近年、陸上界をにぎわせた「厚底シューズ」。

 道具もまた、パフォーマンスに影響を及ぼす存在であることがあらためて浮き彫りになったが、陸上に限らず、過去にも他の競技で用いる道具がクローズアップされたことがあった。

 その1つが、競泳の水着だ。

 2009年5月10日、快記録が生まれた。

 オーストラリア・キャンベラで行われた「第1回日本・オーストラリア対抗」の背泳ぎ200mで、入江陵介が世界記録を1秒08上回る1分52秒86を出したのだ。

この記録は、「幻」となった。

 ところがこの記録は、「幻」となった。入江が着用していた水着が、国際水泳連盟によって実施されたのちの審査で認可されなかったため、記録も公認されないことになってしまったためだ。
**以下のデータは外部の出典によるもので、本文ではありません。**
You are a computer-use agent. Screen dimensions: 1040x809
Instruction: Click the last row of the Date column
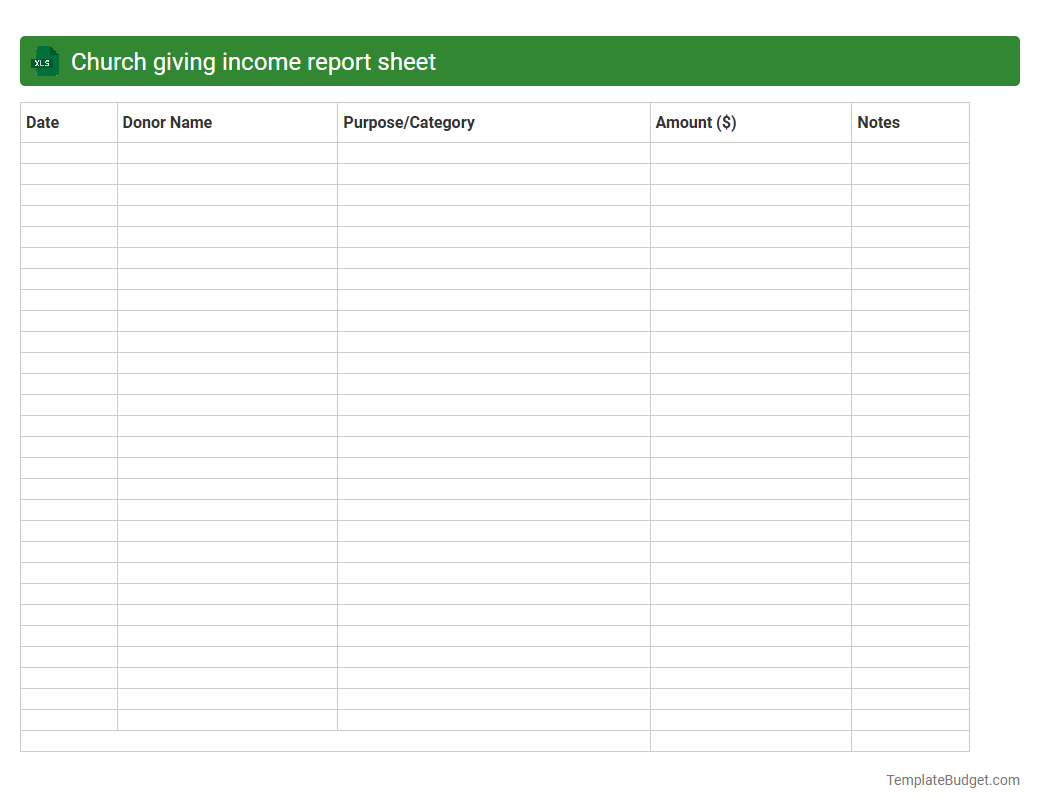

 入江に限った話ではなかった。海外の選手の中に何人も世界記録を出したスイマーがいたが、彼らも公認されずに終わった。

 前年から、競泳では水着がクローズアップされていた。いわゆる「高速水着」が世に送り出され、その水着をまとった選手たちが、驚くほどタイムを向上させ、大きな注目を集めたのだ。

 他のメーカーも黙ってはいなかった。各社から、新たな製品が次々に生まれていった。

 そうした動きに対し、国際水泳連盟は新たなルールを設けて規制を図ったが、個々の製品に対する確認作業をシーズンが始まる前に行うことができなかった。

 そのため、さまざまな大会のあとにチェックをする状況が生まれ、混乱が生じていった。

 入江の着用していた水着のメーカー側は、ルールに抵触しないと考えていたが、結果として認められず、記録もまた、非公認となった。

力のない選手に記録は作れない。

 一方で日本水泳連盟は基準に合致していると判断し、日本記録として公認。そのため、世界記録より日本記録が速いというねじれた状況が生まれたのも、当時の混乱を物語っていた。

 ただ、当事者からすれば、たまったものではない。

「悔しいけれど、もう一度世界記録を作るチャンスをいただいたと思っています」

「水着の影響じゃない、と必死に努力している選手の姿を見てほしいです」

 入江は率直な胸中を明かした。

 どんな水着であろうと、泳ぐのは人だ。力のない選手に記録は作れない。

幻の世界記録を上回るタイムを叩き出す。

 日々、プールでの練習を中心に、地道に取り組んできたからトップスイマーとしての地位がある。

 極度に道具がクローズアップされることは、そんな過程が端折られているかのようでもあった。

 入江の言葉にも、悔しさがにじんでいた。

 ただ、悔しがっているばかりではなかった。

 幻の世界記録から約2カ月、入江は国際水泳連盟の基準に合致した水着で世界選手権に出場すると、幻の世界記録を上回る1分52秒51のタイムを叩き出す。

 惜しくも優勝こそならなかったが、銀メダルを獲得。オリンピック、世界選手権を通じて初のメダルを手にした。

「少し悔しい気持ちと、ほっとした気持ちで感情が爆発しました」

 笑顔を見せていた入江は、表彰式のあと、涙を流した。のしかかっていた重圧とそこからの解放があった。

「外に出たくない」と思うほど失意に沈んだ。

 入江はその前年の北京五輪に出場していた。200mは世界ランク3位ということもあり、メダル候補と期待を集めていた。

 周囲の視線、そして「僕のレースまでに、(北島)康介さんや松田丈志さんがメダルを獲られて、自分も獲らなければ、という気持ちが強かった」という自身の気持ちもあった。

 それがためか。迎えた決勝のレースは--。

「力みもあったし、それまで自分より速い選手と泳ぐ機会もあまりなかったこともあります。ペースがみんなばらばらで、波もすごくて、自分のレースができませんでした」

 5位で終えた。北京から帰国したあとは、人と顔を会わせるのが辛くて「外に出たくない」と思うほど失意に沈んだ。

 そこから再起しての2009年だった。

泳ぐのは水着ではなく、あくまでも選手。

 水着騒動の渦中に投げ込まれて、それでも自分を見失わず、しっかり準備をして結果を手にした世界選手権は、一度落とされて、そこから這い上がったからこその強さがあった。

 泳ぐのは水着ではなく、あくまでも選手であることをあらためて証明する泳ぎでもあった。

 入江は2012年のロンドン五輪に出場、100mで銅メダル、200mと4×100mメドレーリレーで銀メダルを獲得。

 2016年のリオデジャネイロで3大会連続五輪出場を果たしたあと、単身、アメリカに渡り、新たな環境で練習に取り組んできた。

 長年慣れ親しんだところから変えるのは、ベテランならなおさら不安もあっただろう。それでもチャレンジする道を選んだ。

 昨年の世界選手権では100m6位、200m5位となるなど、日本背泳ぎの主軸としての活躍を見せ続け、東京五輪を目指している。

 今なお損なわれずにいる強さの源の1つとして、2009年もきっとある。